## Records for locating displayed items
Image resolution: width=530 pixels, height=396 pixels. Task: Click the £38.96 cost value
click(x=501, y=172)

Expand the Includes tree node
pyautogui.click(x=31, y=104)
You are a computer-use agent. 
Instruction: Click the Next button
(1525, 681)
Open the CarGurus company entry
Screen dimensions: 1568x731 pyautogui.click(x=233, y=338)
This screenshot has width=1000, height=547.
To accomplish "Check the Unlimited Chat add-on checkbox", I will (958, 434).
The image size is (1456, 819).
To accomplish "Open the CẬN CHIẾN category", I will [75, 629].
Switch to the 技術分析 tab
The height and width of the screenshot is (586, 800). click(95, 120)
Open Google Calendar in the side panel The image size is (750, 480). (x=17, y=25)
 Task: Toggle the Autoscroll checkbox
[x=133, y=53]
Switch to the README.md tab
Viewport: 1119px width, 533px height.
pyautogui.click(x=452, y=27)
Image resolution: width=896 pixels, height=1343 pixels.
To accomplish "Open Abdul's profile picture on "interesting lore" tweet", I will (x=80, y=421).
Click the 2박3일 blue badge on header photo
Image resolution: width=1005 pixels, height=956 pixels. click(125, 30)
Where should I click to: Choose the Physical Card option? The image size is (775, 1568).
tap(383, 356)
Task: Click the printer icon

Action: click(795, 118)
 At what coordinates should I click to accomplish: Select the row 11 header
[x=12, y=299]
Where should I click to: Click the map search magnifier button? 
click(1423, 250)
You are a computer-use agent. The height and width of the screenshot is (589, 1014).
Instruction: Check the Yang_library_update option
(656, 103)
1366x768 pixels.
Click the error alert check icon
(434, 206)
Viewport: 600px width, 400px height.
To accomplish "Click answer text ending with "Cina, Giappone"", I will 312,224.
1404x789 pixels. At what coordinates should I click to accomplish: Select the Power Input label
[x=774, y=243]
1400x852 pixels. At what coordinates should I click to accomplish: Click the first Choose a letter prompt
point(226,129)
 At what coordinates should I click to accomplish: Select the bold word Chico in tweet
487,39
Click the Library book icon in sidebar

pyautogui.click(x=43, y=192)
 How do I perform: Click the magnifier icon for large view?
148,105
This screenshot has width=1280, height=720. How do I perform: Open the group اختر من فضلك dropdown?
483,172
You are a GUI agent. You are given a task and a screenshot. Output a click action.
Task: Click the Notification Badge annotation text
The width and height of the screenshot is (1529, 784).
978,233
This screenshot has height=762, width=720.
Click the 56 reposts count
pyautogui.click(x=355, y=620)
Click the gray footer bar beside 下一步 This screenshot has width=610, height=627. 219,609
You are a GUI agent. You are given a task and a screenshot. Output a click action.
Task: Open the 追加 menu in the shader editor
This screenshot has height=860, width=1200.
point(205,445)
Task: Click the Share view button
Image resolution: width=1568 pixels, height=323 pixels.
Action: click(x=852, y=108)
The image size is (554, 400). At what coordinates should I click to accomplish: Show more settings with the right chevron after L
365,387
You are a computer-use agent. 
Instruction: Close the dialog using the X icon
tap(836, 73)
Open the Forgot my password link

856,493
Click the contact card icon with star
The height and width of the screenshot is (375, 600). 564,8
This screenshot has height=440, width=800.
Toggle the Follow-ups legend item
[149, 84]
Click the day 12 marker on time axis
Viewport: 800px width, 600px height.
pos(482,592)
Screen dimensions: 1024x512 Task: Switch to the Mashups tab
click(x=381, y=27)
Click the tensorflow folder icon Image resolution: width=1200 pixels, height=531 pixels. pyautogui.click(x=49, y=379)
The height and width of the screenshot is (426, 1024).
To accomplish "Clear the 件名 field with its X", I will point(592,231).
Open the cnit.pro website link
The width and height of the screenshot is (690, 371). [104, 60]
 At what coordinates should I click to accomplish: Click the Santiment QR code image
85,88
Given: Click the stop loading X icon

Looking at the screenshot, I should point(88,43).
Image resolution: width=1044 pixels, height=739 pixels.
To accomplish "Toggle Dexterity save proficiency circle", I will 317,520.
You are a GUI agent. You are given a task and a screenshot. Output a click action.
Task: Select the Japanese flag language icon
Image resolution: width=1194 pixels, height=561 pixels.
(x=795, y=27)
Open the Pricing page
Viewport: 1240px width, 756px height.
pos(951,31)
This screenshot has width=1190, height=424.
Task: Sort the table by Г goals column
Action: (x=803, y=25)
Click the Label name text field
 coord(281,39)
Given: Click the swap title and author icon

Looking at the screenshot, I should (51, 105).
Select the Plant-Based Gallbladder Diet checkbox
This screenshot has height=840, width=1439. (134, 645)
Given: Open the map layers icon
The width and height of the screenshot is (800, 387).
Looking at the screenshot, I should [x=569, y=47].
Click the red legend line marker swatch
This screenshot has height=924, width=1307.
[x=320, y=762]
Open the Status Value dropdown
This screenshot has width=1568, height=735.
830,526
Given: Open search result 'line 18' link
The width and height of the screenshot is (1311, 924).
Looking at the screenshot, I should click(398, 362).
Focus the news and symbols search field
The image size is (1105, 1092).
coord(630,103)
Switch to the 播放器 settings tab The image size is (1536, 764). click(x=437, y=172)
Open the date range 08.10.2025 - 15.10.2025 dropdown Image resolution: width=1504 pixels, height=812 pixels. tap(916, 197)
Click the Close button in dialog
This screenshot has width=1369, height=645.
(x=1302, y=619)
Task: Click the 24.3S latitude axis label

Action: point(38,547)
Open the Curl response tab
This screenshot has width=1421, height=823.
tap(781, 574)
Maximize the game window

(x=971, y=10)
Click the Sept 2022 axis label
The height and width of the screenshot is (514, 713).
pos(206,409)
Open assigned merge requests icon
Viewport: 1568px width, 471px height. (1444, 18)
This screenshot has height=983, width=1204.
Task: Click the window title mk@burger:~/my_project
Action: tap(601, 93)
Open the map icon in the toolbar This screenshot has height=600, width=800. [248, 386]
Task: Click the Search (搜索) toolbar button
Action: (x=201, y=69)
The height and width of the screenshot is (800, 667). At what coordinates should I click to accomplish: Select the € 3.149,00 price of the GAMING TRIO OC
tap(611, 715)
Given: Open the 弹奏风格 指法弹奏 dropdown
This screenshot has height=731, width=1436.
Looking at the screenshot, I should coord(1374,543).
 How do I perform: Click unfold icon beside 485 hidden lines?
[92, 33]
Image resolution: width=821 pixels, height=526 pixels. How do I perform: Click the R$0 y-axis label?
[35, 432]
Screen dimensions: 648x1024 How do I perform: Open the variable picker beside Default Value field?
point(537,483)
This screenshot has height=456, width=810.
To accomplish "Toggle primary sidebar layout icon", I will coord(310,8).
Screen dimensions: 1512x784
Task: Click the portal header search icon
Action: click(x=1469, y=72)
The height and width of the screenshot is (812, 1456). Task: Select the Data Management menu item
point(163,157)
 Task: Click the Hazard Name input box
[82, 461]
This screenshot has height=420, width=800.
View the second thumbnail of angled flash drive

## Description of the task
Copy the lines of the listing verbatim, starting with the line that contains "Open the Curl response tab" and going on through the line that contains "pos(206,409)".

## Worked answer
Open the Curl response tab
This screenshot has width=1421, height=823.
tap(781, 574)
Maximize the game window

(x=971, y=10)
Click the Sept 2022 axis label
The height and width of the screenshot is (514, 713).
pos(206,409)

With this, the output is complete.